You see, with this justified anxiety comes something that I have been working on for most of my adult life. Taming my anger. It’s been with me since I could remember. In my twenties and early thirties, it always landed me in situations that made my life harder. I’m not talking about violence here; I’m talking about my mouth. I didn’t realize until I was well into my thirties that I, as a Blaxican woman didn’t have the same rights as other people. I wasn’t supposed to tell people they were being ignorant, or point out to a cop that their attitude was unprofessional. To be honest. I still don’t understand it and never will.

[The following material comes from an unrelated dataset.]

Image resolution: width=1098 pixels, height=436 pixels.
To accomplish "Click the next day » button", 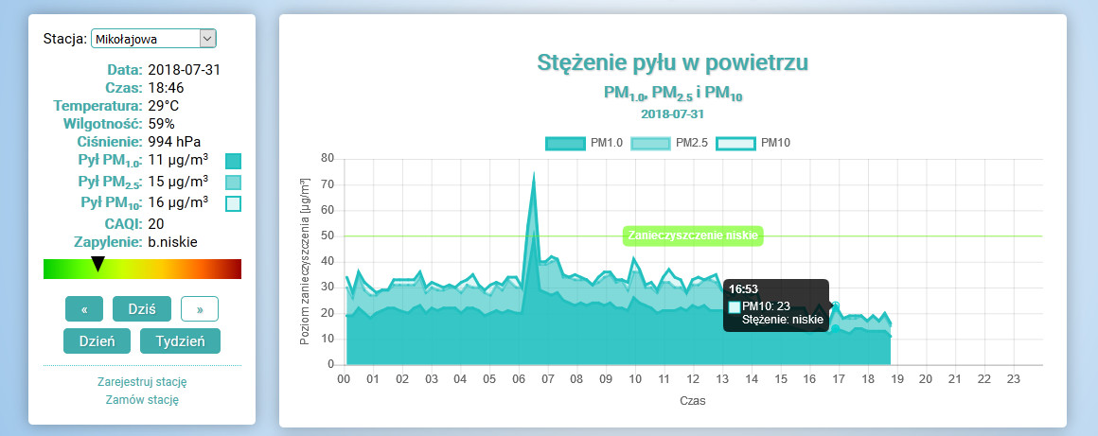I will click(x=200, y=309).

This coupled with the electrical volts of anxiety running through my body has made everything super stressful. Add to that my imposing figure, (don’t laugh, I am intimidating), my deep voice, and my hyper-observations, and what you have is a recipe for disaster.
This all led to a decision I didn’t want to make. Stay home. Not because I’m afraid, but because I don’t have the energy to be the light right now and I don’t want to spread more anger and fear. This world has enough shit heads running around sowing unhappiness, I refuse to be one of them. Even if someone, really, really, deserves it. It’s not who I want to be.
So…..
I have isolated myself and decided to create. That’s how I am coping with everything. Art. Pure and simple. Inside my stories I’m aloud to be angry, and to say all those things that I bury to get along. Inside my stories, I am not an oppressed woman, I am free. Every word, every thought, every line, every subtext, is all mine. I get to create ignorant characters and then help them see a better side of themselves. I get to take a traumatized character and help her find the path back to confidence and self-love. This month, I took it a bit further and delved into music and videos. Why? Because I can. And it makes me feel balanced. And I love it. This, my dear reader, is how I choose to cope. And now, I would like to share a little of this with you.
I’ve spent the month putting together video pitches, reading samples, and a short story I wrote to release the overwhelming sense of despair that I have been feeling lately. Next, I’ll be taking notes from a book I bought about Social Pain and delving into the Harold story again.
Expressing ourselves is far better than oppressing ourselves.
Anyway, thanks for hanging for the rant. I hope you can find ways to deal with our mad world that doesn’t dim your shine, feed your anxiety, or bolster your self-doubt. I dear reader, will continue to try and do the same.